The Virginia House Committee on Labor and Commerce advanced collective bargaining legislation Tuesday that Senate Majority Leader Dick Saslaw, D-Fairfax, warned will not have enough support to pass the Senate after the addition of a substitute.
Senate Bill 939, which was introduced by Saslaw, was intended to establish collective bargaining rights for local government employees if the local government passes an ordinance to permit collective bargaining. On Tuesday, the House Committee on Labor and Commerce conformed that legislation to the House’s version, House Bill 582, which would permit collective bargaining for state employees and local government employees.
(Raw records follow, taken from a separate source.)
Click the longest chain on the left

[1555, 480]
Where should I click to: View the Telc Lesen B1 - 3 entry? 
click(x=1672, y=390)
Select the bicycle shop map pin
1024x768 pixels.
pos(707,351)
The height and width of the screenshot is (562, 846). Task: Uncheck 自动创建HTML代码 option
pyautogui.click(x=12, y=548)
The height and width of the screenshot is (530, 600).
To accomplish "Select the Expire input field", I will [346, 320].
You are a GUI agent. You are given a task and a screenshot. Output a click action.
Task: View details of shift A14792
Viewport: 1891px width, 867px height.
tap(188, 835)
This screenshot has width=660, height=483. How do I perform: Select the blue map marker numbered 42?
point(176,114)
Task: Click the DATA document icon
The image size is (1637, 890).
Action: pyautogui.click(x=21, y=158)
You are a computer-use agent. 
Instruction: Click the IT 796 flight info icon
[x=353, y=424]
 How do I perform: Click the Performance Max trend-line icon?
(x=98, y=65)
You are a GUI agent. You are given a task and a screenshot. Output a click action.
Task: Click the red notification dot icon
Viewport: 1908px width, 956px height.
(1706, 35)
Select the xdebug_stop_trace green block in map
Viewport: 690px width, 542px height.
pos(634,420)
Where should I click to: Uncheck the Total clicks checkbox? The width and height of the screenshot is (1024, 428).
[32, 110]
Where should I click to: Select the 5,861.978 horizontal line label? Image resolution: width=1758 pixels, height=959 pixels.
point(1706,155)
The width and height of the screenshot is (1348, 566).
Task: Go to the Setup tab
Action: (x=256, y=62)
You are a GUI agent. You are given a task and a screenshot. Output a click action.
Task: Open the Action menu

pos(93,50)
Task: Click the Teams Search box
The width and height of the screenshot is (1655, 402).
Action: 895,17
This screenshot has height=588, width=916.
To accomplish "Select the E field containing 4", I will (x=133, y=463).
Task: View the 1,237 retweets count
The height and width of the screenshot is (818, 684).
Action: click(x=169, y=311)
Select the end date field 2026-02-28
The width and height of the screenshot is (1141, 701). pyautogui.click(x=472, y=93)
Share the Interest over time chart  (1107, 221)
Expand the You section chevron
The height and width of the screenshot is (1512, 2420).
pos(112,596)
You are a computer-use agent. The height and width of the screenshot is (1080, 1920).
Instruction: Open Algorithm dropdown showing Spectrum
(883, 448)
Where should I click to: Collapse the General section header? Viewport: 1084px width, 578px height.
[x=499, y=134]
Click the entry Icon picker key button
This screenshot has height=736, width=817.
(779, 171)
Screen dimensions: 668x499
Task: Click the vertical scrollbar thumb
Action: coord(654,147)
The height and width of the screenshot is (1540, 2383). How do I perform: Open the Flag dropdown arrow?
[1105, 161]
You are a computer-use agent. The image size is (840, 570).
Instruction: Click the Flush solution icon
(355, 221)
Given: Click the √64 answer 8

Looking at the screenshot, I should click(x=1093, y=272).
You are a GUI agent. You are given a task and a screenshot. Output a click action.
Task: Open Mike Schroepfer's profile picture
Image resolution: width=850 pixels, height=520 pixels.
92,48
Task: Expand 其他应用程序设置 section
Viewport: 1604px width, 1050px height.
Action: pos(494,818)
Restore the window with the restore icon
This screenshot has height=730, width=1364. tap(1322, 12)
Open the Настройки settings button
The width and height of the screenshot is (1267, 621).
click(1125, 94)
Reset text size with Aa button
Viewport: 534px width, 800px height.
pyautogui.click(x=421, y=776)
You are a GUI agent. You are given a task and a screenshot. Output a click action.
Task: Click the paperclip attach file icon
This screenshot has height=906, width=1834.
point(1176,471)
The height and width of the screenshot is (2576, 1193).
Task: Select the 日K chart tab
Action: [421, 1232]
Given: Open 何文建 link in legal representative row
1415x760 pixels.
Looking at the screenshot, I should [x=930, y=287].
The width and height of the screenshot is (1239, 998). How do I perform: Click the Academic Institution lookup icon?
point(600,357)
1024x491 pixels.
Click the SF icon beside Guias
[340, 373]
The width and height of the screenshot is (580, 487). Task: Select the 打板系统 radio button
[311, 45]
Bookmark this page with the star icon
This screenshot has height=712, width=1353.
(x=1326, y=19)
The substitute removes the opt-in language and replaces it with a mandate on local governments.
Both bills prohibit striking.
“Confident that Sen. Saslaw will be able to find more votes, I move we conform SB 939 to HB 582,” Del. Rip Sullivan, D-McLean, motioned in the committee. The motion passed, 13-9.
Saslaw told the committee it was difficult for him to get 21 votes in support of the legislation even with the local option and that removing the local option would cause some senators, including himself, to oppose the legislation.
“When I agreed to take this bill, and it was suggested to me by the firefighters, I agreed to limit it to this,” Saslaw told the committee. “I would be one of the switches on anything wider than this.”
The legislation was referred to the House Committee on Appropriations.
On Monday, the Senate Committee on Labor and Commerce took up the House’s version of the collective bargaining legislation and conformed it to Saslaw’s bill before voting to advance it.
Collective bargaining rights permit a union to have exclusive representation of all workers in a working unit even if some of the workers are not union members and don’t want their representation.
Several localities have warned that such a mandate would be expensive on the local governments and could force them to raise taxes. Some said that collective bargaining rights could lead to millions of dollars in additional costs.